Para que esse processo de democracia interna funcione, há de haver três compromissos éticos e morais inarredáveis. Da Universidade com a Consulta à Comunidade, do Colégio Eleitoral Especial com o resultado da Consulta à Comunidade e dos candidatos derrotados com o respeito à nomeação do eleito.

O reitor atual em seu fim de segundo mandato, numa postura equivocada, colocando-se em franco descompasso com a história da UFS e com o seu próprio passado, tem dado sinais insistentes de que pretende patrocinar uma ruptura de compromisso da Universidade com a Consulta à Comunidade. A convocação do Colégio Eleitoral Especial para reunião no próximo dia 15 de julho, com a finalidade de elaborar as listas tríplices, deixou a comunidade universitária perplexa, uma vez que não houve ainda a Consulta à Comunidade, um pacto institucional que deve ser preservado a todo custo.

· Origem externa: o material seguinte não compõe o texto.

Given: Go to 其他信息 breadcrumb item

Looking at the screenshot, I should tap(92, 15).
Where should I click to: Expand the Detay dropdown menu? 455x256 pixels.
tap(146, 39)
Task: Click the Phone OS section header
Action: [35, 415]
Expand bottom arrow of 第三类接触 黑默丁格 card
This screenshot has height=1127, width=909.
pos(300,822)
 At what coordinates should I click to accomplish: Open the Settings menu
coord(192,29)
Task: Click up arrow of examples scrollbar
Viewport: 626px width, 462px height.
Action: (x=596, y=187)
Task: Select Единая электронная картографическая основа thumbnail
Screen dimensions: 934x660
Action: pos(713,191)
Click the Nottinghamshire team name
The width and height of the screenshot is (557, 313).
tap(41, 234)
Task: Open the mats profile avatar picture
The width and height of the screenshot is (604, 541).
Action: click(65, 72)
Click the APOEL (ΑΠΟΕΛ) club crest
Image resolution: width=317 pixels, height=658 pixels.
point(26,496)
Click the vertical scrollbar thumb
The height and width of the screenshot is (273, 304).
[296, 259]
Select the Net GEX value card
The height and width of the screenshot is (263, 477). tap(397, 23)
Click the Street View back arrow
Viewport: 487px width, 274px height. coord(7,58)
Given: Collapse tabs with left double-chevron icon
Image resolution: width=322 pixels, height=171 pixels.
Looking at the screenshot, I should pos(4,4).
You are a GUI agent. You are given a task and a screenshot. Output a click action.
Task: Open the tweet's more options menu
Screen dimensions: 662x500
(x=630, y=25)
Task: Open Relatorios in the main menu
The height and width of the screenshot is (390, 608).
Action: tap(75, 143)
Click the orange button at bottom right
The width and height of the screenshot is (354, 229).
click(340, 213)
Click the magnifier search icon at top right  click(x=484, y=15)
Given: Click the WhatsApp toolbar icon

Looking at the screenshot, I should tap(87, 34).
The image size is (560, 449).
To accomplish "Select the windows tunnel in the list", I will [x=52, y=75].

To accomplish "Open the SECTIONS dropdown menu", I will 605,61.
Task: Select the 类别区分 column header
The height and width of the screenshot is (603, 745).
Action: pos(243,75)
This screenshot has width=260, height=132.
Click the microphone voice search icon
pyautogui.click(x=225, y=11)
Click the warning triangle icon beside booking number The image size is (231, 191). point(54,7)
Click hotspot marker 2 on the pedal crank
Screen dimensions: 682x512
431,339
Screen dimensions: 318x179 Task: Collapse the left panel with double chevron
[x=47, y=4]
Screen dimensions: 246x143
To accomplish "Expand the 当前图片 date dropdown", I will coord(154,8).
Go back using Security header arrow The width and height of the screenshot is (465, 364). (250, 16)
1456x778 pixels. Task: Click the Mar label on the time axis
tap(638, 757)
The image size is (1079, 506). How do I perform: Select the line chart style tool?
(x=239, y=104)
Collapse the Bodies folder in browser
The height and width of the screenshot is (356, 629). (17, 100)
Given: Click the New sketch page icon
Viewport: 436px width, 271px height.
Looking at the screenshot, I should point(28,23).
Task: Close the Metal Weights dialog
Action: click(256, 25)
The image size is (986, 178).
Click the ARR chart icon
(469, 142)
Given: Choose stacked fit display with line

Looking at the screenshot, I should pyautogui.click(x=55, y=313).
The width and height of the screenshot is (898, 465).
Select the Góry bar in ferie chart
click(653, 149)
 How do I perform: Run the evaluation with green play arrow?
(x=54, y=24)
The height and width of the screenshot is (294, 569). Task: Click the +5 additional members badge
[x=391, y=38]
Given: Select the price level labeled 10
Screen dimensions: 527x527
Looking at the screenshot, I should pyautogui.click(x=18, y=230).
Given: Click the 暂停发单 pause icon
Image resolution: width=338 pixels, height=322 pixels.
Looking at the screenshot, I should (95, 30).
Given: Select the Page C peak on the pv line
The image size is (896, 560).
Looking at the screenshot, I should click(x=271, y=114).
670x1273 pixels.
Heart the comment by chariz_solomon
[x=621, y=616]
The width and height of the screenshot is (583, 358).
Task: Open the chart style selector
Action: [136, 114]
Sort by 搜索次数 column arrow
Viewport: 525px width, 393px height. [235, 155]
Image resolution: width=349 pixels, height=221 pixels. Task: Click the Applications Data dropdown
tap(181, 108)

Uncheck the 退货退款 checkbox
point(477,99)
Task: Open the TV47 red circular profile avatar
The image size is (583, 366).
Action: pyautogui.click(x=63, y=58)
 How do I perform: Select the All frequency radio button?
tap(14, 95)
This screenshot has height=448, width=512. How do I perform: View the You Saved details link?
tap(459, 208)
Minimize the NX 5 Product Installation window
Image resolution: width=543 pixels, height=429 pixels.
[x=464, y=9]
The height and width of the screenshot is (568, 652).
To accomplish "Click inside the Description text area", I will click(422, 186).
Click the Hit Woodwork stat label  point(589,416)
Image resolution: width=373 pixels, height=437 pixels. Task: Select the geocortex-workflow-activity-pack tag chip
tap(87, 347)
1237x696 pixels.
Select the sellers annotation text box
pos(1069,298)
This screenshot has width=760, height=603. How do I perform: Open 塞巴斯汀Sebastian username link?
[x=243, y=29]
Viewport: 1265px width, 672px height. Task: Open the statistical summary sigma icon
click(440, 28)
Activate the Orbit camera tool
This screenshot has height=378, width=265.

A consulta à comunidade universitária, promovida historicamente pelas entidades representativas, estava praticamente encerrada, contando com quatro chapas inscritas que atuaram com transparência e participaram de todas as etapas do processo democrático, debatendo e divulgando suas propostas publicamente dentro e fora da Universidade. Restava apenas a realização de um debate com os candidatos no Campus de Lagarto, no dia 17 de março, e a votação, nos dias 19 e 20 de março. Devido à longa suspensão das atividades presenciais forçada pela gravíssima pandemia do novo coronavírus, estes eventos devem ainda ser realizados para que tenhamos a concretização da imprescindível Consulta à Comunidade. Concretizar este processo é tarefa institucional, de todos que fazem a UFS. Temos a certeza de que os eminentes conselheiros, integrantes do Colégio Eleitoral Especial, têm firme compromisso com o princípio de gestão democrática, e, portanto, decidirão aguardar o encerramento do processo de Consulta à Comunidade, convocando nova reunião para data posterior, uma vez que isto é possibilitado pela legislação, e orientando a reitoria para que some forças com as entidades representativas no sentido de disponibilizar os meios institucionais possíveis e necessários para finalizar o processo de Consulta à Comunidade. O Artigo 9o do decreto regulamentador prevê que “as listas para escolha e nomeação serão encaminhadas ao Ministério da Educação até sessenta dias antes de findo o mandato do dirigente que estiver sendo substituído”. Considerando que o mandato do atual dirigente finda em 18 de novembro de 2020, há tempo suficiente para reorganizar e completar a consulta democrática à comunidade. 

Este é o justo caminho. Esta lição institucional de maturidade histórica e democrática é o único compromisso que se espera de todos que fazem a Universidade Federal de Sergipe, verdadeiro patrimônio do povo sergipano.

 

Pedro Leite de Santana é professor do Departamento de Engenharia Química da UFS. 06 de julho de 2020.